When 15.0 g of sodium nitrate (NaNO3) was dissolved in water in a bomb calorimeter, the temperature reduced from 25.00 °C to 21.56 °C. If the heat capacity of the solution and the calorimeter is 1071 kJ/°C, what is the enthalpy change for the process per mol of sodium nitrate that dissolves in water? (Atomic masses of N-14.007 g/mol; Na-22.990 g/mol; O-15.999 g/mol).
-13.03x10 to the power of 4 kJ/mol
13684.24x10 to the power of 4 kJ/mol
-2.09x10 to the power of 4 kJ/mol
-52.99x 10 to the power of 4 kJ/mol
The correct answer is -13.03x10 to the power of 4 kJ/mol.
To calculate the enthalpy change per mol of sodium nitrate that dissolves in water, we need to use the formula:
ΔH = q/n
where ΔH is the enthalpy change, q is the heat absorbed by the solution and calorimeter, and n is the number of moles of sodium nitrate dissolved in water.
First, we need to calculate the heat absorbed by the solution and calorimeter:
q = CΔT
where C is the heat capacity of the solution and calorimeter, and ΔT is the temperature change.
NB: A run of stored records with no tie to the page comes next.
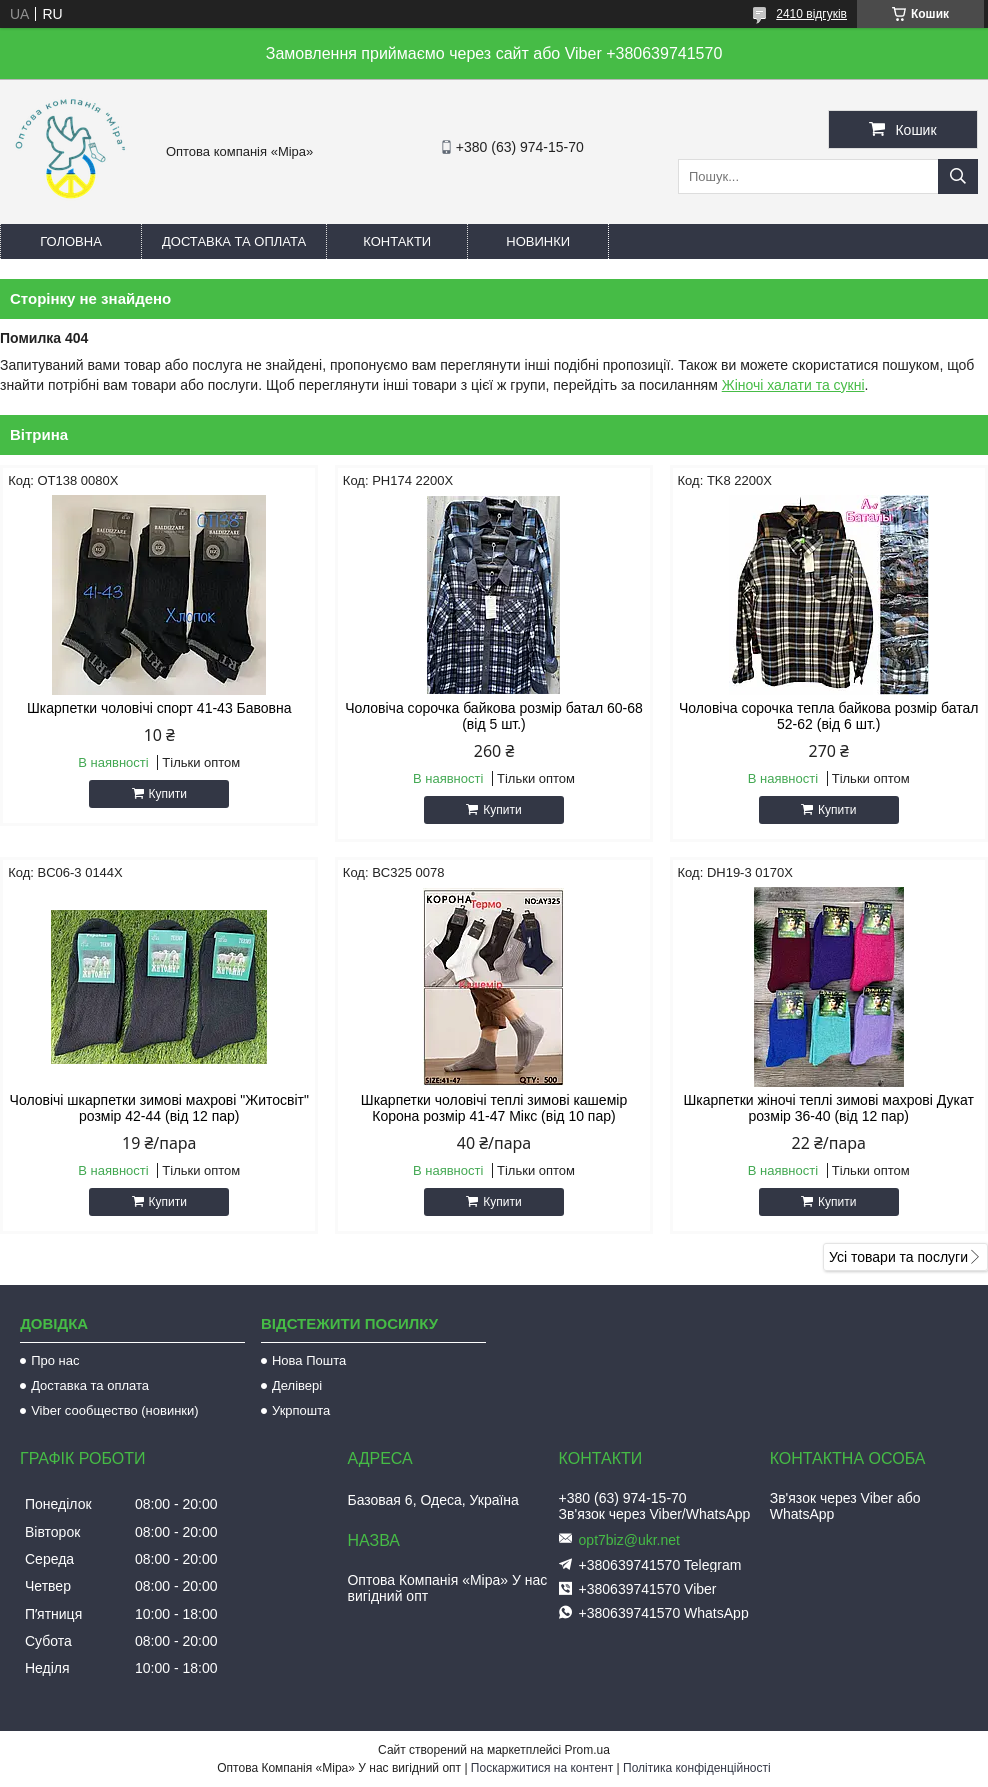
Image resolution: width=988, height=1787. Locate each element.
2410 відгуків (811, 14)
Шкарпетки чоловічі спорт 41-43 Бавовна (159, 708)
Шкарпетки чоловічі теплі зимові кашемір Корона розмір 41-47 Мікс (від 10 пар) (494, 1108)
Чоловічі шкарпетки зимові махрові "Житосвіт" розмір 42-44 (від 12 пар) (159, 1108)
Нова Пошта (309, 1360)
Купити (168, 794)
Substituting the given values, we get:
q = (1071 kJ/°C) x (25.00-21.56) °C = 3684.24 kJ
Next, we need to calculate the number of moles of sodium nitrate dissolved in water:
n = m/M
where m is the mass of sodium nitrate and M is its molar mass. Substituting the given values, we get:
n = 15.0 g / 85.00 g/mol = 0.1765 mol
Finally, we can calculate the enthalpy change per mol of sodium nitrate that dissolves in water:
ΔH = q/n = -3684.24 kJ / 0.1765 mol = -20830 J/mol
Converting J/mol to kJ/mol and rounding to two significant figures, we get:
ΔH = -13.03x10 to the power of 4 kJ/mol
Therefore, the correct answer is (a) -13.03x10 to the power of 4 kJ/mol.
To find the enthalpy change per mole of sodium nitrate (NaNO3), we can use the following equation:
ΔH = q/n
where ΔH is the enthalpy change per mole, q is the heat released or absorbed, and n is the number of moles of NaNO3.
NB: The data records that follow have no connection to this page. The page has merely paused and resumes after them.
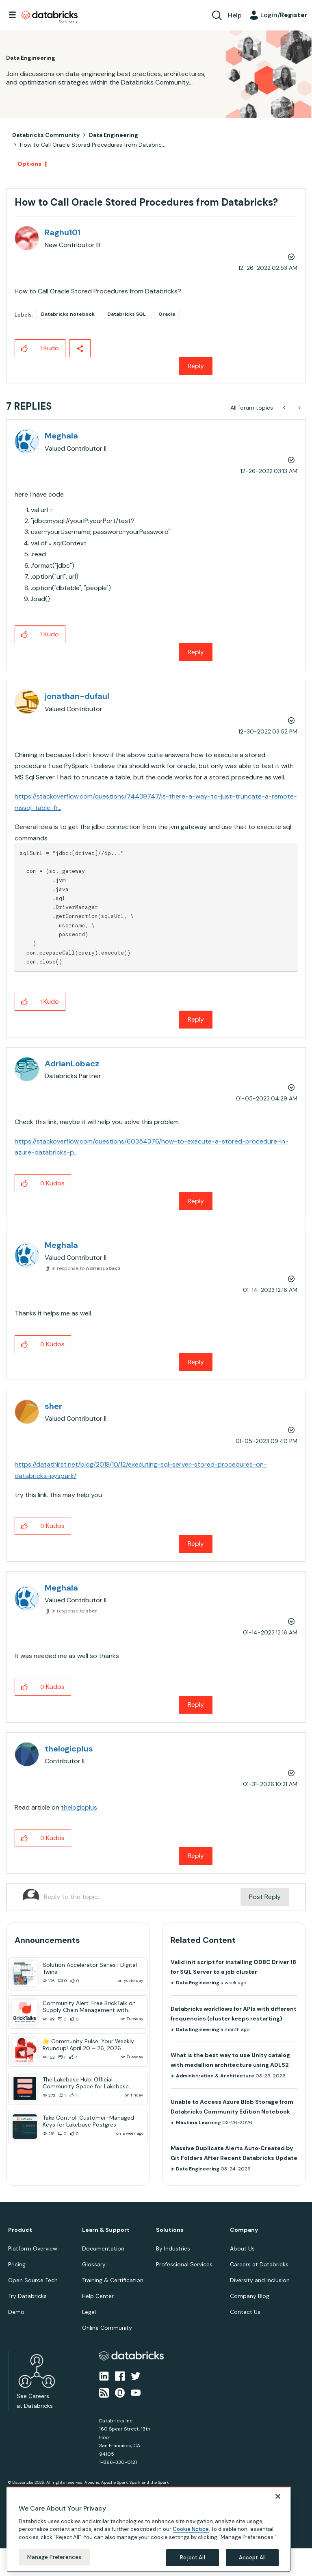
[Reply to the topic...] (142, 1897)
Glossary (94, 2264)
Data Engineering (113, 135)
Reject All (192, 2557)
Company (244, 2230)
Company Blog (249, 2296)
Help (235, 15)
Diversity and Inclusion (260, 2280)
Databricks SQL (126, 314)
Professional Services (184, 2264)
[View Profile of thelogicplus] (69, 1748)
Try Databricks (27, 2296)
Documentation (103, 2248)
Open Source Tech (33, 2280)
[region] (148, 2529)
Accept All (252, 2557)
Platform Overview (32, 2248)
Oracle (167, 314)
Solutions (170, 2230)
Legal (89, 2312)
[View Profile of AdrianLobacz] (72, 1063)
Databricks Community (49, 17)
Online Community (107, 2327)
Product (20, 2230)
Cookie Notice (191, 2529)
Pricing (17, 2264)
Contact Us (245, 2312)
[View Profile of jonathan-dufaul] (77, 696)
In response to (86, 1268)
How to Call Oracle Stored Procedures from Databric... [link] (92, 144)
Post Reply (265, 1896)
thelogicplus (79, 1807)
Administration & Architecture (215, 2076)
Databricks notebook (68, 314)
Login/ (284, 15)
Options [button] (29, 163)
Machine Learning (198, 2122)
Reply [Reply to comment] (196, 652)
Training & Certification (112, 2280)
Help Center (98, 2296)
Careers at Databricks (259, 2264)
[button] (24, 348)
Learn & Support (106, 2230)
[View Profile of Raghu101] (62, 232)
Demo (16, 2312)
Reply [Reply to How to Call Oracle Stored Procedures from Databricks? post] (196, 366)
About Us (242, 2248)
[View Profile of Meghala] (61, 435)
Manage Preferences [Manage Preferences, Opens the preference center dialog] (54, 2557)
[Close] (278, 2496)
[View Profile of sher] (53, 1406)
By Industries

First, we need to calculate the heat released or absorbed (q) using the heat capacity of the solution and calorimeter (C) and the change in temperature (ΔT):
q = C × ΔT
Given that the heat capacity of the solution and calorimeter (C) is 1071 kJ/°C and the temperature changed from 25.00 °C to 21.56 °C, we can calculate the change in temperature (ΔT):
ΔT = final temperature - initial temperature = 21.56 °C - 25.00 °C = -3.44 °C
Now, we can calculate the heat released or absorbed (q):
q = C × ΔT = 1071 kJ/°C × -3.44 °C = -3684.24 kJ
Next, we need to determine the number of moles of NaNO3. To do this, we can use the molar mass of NaNO3:
Molar mass of NaNO3 = (22.990 g/mol) + (14.007 g/mol × 2) + (15.999 g/mol × 3) = 85.984 g/mol
Given that the mass of NaNO3 is 15.0 g, we can calculate the number of moles:
Number of moles = mass / molar mass = 15.0 g / 85.984 g/mol = 0.1745 mol
Finally, we can calculate the enthalpy change per mole (ΔH):
ΔH = q / n = (-3684.24 kJ) / (0.1745 mol) ≈ -21108.29 kJ/mol
Therefore, the enthalpy change for the process per mole of sodium nitrate that dissolves in water is approximately -21.1 kJ/mol.